Bu çevrelere” bugüne değin cevap vermeyişimiz sadece ve sadece; Gölbaşı’na geldiğimiz günden bu yana üzerimizde büyük emeği olduğunu her platformda gıyabında da söylemekten çekinmediğimiz, kendisi ile çalışmış olmaktan bu güne dek her zaman gurur duymuş olduğumuzu ifade ettiğimiz Gölbaşı Gazeteciler Derneği Başkanı ve Gölhaber Başkent Gazetesi İmtiyaz Sahibi Sayın Adnan Tan’a karşı duyduğumuz saygıdan kaynaklanmaktaydı…
Ancak yapılan son yazılı açıklama “isim vermeden” açıkça tarafımız hedef alınarak yapılan bir açıklama olduğu için –Çünkü o toplantıda dernek üyesi olmayan sadece gazetemiz bulunmaktaydı- üzülerek bu kez cevap vermek durumundayız...
Öncelikle Gölbaşı Gazeteciler Derneği’nden yapılan basın açıklamasında “Gerçekleştirilen protestonun derneklerine üye olan gazete ve gazetecilerin haklarının korunması olarak algılanması gerektiği” ifade edilmiştir…
Sormak istiyoruz; Bir sivil toplum örgütünün basın toplantısını terk ederek dernek üyelerinin hangi hakları savunulmuştur? Yahut protestoya gerekçe gösterilen “Dernek üyesi olmayan gazete ve gazetecilerin toplantıya katılması” dernek ve üyelerinin hangi yüksek menfaatlerini(!) tehlikeye sokmuştur? Kamuoyuna böylesi bir gerekçe sunanların bu soruları da yanıtlaması gerekmektedir…

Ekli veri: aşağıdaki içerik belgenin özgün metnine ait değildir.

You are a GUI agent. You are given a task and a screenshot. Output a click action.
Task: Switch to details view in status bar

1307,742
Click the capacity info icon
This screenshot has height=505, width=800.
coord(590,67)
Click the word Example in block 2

İkinci olarak yapılan açıklamada ““Bir dilekçe ile gazete patronluğu olunan, eline fotoğraf makinesini alanın gazeteci sayıldığı bir toplumda yaşadığımız unutulmamalı.(Cümledeki imla hataları açıklamayı kaleme alanlara aittir)” Ve “…Ama bu arkadaşlar seçim gazete ve gazetecileri olmadıklarını ispatlamalılar.” Gibi talihsiz ve “trajikomik” ifadeler kullanılmıştır… Talihsiz ifadelerdir çünkü Gölbaşı Metropol Gazetesi İmtiyaz Sahibi C.Eren Çelik’in mesleki kariyerini en iyi 2 ayrı periyodda 1,5 yıl süre ile birlikte çalıştığı Gölbaşı Gazeteciler Derneği Başkanı Adnan Tan bilmektedir.

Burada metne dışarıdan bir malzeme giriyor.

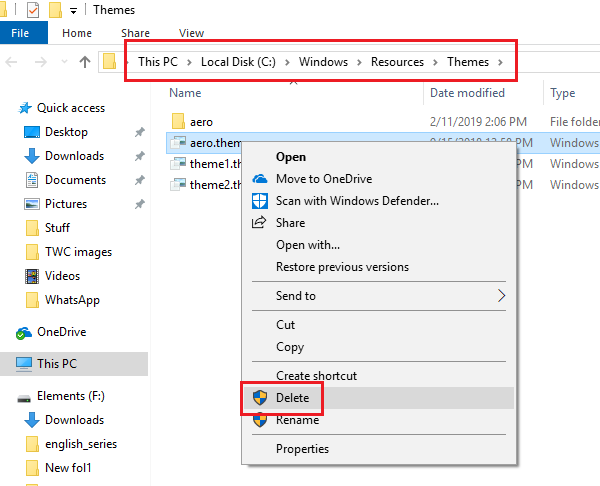
Task: Expand the Send to submenu arrow
Action: point(502,296)
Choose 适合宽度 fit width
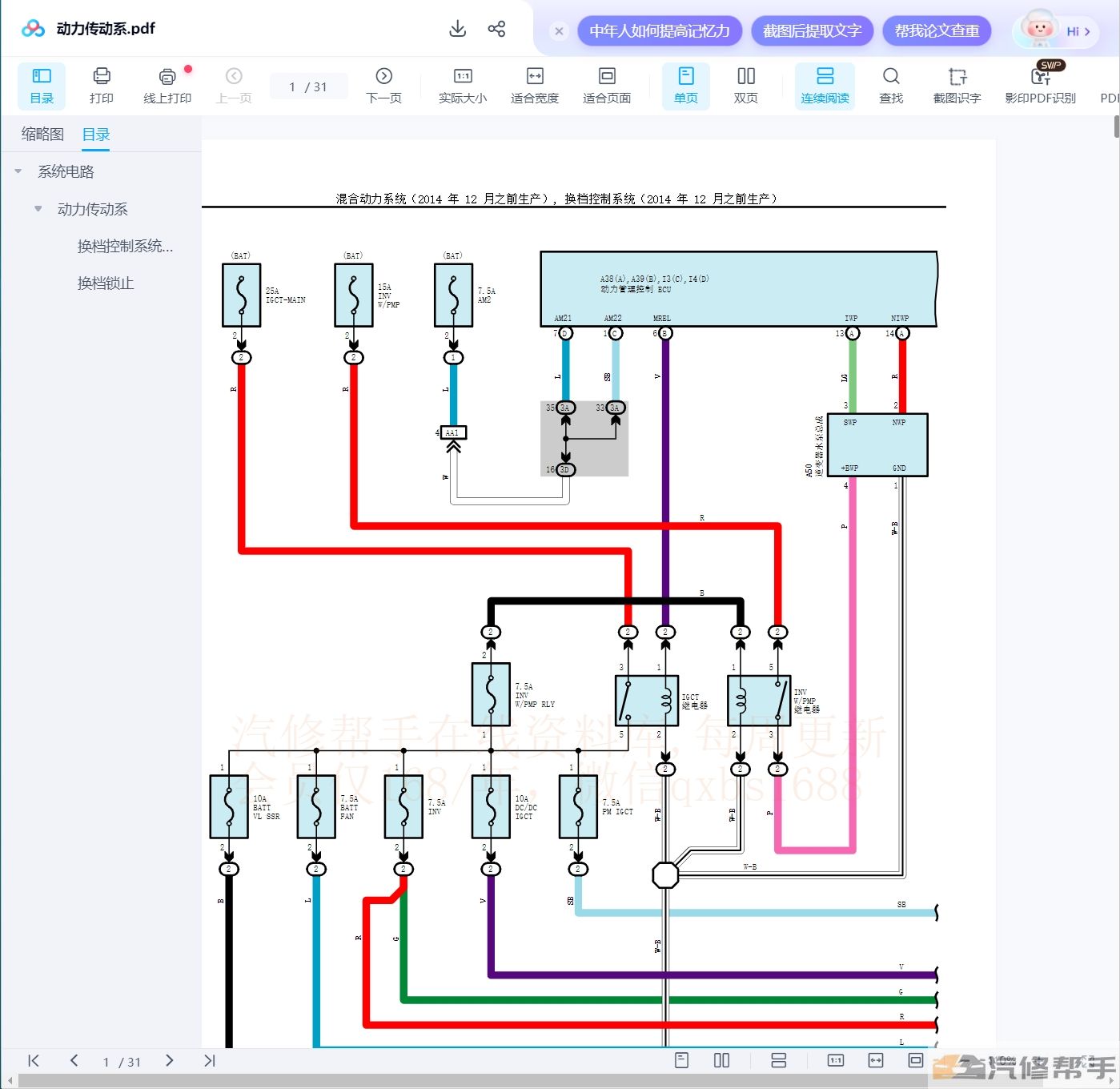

Ama bilmeyenlere, “bilmek istemeyenlere” ve kamuoyuna kısaca o mesleki kariyeri şöyle bir hatırlatalım:
1980 doğumlu olan Gölbaşı Metropol Gazetesi İmtiyaz Sahibi C.Eren Çelik 1999 yılında (19 yaşında) mahalli bir gazetede başladığı meslek yaşantısında IŞIK TV,BAŞKENT TV, BEYAZ TV,PARLAMENTO DERGİSİ,EKONOMETRİ DERGİSİ gibi ulusal kanal ve dergilerde gece sorumluluğu, muhabirlik, editörlük, haber müdürlüğü yapmıştır.

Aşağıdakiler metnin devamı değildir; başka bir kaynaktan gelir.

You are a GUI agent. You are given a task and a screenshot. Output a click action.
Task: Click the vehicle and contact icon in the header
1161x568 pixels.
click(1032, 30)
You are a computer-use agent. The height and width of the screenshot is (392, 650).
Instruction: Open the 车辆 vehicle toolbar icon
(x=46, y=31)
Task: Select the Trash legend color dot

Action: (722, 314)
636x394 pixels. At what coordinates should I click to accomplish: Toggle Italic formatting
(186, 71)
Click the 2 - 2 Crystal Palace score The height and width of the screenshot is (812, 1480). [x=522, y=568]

C.Eren Çelik aynı zamanda 2001 yılında 21 yaşında hazırlayıp sunduğu “Günün İçinden” isimli siyasal tartışma programı ile “Türkiye’nin en genç siyasal içerikli program yapımcı-sunucusu” unvanını almıştır ve bu unvan halen kendisine aittir. Celal Eren Çelik 2008-2010 yılları arasında 422 bölüm olmak üzere her gece “Son Ajans” ismiyle BAŞKENT TV’de gece bülteni hazırlayıp sunmuştur.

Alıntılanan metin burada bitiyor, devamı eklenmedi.